Hello! We are about to buy our first travel trailer - and are thrilled to have found this site. "We" are my husband and myself - and our shihtzu. We have found a used 2004 Outback 25FBS for $16,000. At first we thought that sounded pretty good, but now I'm wondering if that's a little high for a used...albeit only slightly...25FBS. Can't we get a new 25RS-S for about the same price? We're also looking at Zepplins and Sunliners. We love the quality of the Outback bt we don't want to over pay. All help is SO appreciated!


----------



## kimacobb (Apr 4, 2004)

Hi...we have our 25rss Loaded on order ( hoping that it will be here SOON) and after ALOT of dealing we ended up getting ours for 15997 including with the weight dis / bars. if it dosent have an oven when it gets here I will have roof vent covers and a winterizing kit added to that.
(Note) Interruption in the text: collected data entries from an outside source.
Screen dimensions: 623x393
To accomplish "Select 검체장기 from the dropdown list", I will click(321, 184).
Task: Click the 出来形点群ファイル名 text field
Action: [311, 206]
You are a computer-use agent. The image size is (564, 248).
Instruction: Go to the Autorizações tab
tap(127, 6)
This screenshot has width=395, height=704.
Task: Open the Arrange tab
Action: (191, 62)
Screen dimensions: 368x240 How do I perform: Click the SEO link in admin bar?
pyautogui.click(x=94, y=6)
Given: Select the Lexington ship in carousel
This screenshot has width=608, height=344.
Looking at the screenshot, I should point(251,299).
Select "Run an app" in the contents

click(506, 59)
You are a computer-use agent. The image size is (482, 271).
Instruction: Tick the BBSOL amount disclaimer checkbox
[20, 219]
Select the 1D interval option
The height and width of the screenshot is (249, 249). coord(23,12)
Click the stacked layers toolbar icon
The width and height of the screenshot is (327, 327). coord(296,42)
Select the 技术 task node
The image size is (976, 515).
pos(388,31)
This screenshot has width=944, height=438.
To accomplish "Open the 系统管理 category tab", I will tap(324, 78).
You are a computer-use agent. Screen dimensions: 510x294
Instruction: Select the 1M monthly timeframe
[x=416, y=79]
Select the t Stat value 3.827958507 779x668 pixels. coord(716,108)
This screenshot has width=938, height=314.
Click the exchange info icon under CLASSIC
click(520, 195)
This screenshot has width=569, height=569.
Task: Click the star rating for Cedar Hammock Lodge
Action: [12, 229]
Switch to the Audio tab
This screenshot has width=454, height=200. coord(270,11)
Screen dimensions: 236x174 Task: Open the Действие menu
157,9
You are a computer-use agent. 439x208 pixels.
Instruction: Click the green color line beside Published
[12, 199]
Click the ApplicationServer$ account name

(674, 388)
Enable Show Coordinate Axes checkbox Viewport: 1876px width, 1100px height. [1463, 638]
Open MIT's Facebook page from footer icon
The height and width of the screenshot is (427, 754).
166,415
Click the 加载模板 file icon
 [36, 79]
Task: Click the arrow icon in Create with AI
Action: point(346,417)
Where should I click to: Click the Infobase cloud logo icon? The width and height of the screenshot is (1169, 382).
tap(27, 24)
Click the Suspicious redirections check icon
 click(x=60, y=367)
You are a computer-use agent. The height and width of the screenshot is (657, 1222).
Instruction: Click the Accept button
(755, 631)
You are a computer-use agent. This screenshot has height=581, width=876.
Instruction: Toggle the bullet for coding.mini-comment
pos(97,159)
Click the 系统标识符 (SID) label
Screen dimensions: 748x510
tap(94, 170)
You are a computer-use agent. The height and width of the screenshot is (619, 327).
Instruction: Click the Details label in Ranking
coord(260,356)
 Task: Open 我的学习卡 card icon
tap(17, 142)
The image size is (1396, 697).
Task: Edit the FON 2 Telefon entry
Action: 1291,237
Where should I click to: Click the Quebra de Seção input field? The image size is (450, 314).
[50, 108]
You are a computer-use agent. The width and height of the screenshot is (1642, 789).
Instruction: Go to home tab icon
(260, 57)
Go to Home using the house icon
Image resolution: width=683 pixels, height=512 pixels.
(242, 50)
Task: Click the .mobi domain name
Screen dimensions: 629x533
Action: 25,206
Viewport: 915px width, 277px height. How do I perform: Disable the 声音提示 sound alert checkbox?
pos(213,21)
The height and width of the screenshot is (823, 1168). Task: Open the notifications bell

Hope this helps.

Kim


----------



## Camping Newbie (Apr 4, 2004)

Thanks Kim...that does help. We found - via the telephone and without even visiting the lot! - a loaded 25 FBS for 15,800...since the dealer who has the used one has a "haggle-free" policy (which means they won't negotiate!) we're going to let them keep their used one and look into getting a new one. Also looking at the 28 RLS.

Thanks so much for your input! Enjoy your new Outback - hope you get delivery soon!


----------